I made some other minor changes to the stylesheet mostly to do with inline figures (photos and captions), justified the text of posts, and messed about with the About box.

Reading multi-stream high-depth videos in octave (and matlab)

So I discovered recently that octave and matlab support direct calling out to Java. We had a need to read both multi-stream and high bit-depth videos from them, and using jjmpeg seemed a lot easier than writing some mex shit. The native video format support in matlab is abysmal and it simply has no capability for reading multi-stream videos either.

Anyway, i've just commited some stuff to jjmpeg in contrib/octave. It consists of a simplified multi-stream VideoReader and a small set of octave.m files which ease it's use and make it portable. And a Makefile to compile this using a Java 8 JDK because those tools are so wildly out of date.

Here I am testing my patches for ffmpeg+kinect as discused in some recent posts.
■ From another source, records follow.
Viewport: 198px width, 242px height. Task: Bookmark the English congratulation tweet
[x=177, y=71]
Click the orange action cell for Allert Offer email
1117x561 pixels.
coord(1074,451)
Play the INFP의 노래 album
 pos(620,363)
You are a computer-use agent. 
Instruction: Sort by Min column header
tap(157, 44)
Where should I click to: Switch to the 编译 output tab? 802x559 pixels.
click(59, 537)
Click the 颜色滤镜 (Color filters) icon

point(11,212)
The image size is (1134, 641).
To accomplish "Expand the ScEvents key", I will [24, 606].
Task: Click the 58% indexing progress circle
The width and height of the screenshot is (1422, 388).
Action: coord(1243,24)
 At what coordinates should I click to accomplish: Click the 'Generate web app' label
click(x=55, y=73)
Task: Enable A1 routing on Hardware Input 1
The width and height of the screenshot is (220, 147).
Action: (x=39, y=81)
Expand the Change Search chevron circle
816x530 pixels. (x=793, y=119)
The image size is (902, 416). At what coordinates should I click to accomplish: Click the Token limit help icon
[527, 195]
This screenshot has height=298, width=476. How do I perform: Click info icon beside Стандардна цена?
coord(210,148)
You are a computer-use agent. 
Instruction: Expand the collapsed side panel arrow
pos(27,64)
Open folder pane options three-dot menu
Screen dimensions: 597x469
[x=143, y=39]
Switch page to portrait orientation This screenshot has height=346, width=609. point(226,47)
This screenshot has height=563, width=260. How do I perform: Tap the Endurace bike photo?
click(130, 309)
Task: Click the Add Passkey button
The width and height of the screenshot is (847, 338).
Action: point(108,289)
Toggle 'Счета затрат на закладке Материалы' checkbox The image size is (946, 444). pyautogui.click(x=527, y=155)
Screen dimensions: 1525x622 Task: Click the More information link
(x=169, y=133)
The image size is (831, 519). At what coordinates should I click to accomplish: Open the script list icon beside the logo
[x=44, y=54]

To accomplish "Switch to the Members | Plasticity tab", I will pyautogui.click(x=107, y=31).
This shows the 3 streams recorded by that tool; colour 8-bit mjpeg from camera, infra-red 16-bit raw and depth 16-bit raw losslessly encoded using jpegls.

The .jar file and octave scripts are portable to matlab. Althhough the license means they cannot be distributed, I think.

Since the freenect2 indev patches were not accepted into ffmpeg I will add them and probably the kinect2 indev patches to jjmpeg/contrib as well. At some future point in time.

ZedZone sitemap.xml

I've added a sitemap.xml to the site. Maybe that'll make google consider adding it to it's index as it's only indexing 130 odd pages out of 1K+. bing is probably a lost cause, it's only indexed 10 pages.

It's a patch to blogz which generates both the short (id only) and long (date-title) urls as well as a sitemap for the few plain html articles which mostly cover the project home pages.

I also noticed some very old url's were being accessed so I added a redirect from /blog?post=xx to /post/xx. Huh now i think of it /blog?post=xx was blog by date, but no matter, it's good enough. Been a bit sick and not really on top of it the last few days.

incremental javac, make

I've been looking into incremental javac compilation again. I had most of the code for one approach done weeks ago but it never really got to the point of doing anything useful.

The goal is to simplify a GNU make based Java build system while ensuring consitent and complete builds.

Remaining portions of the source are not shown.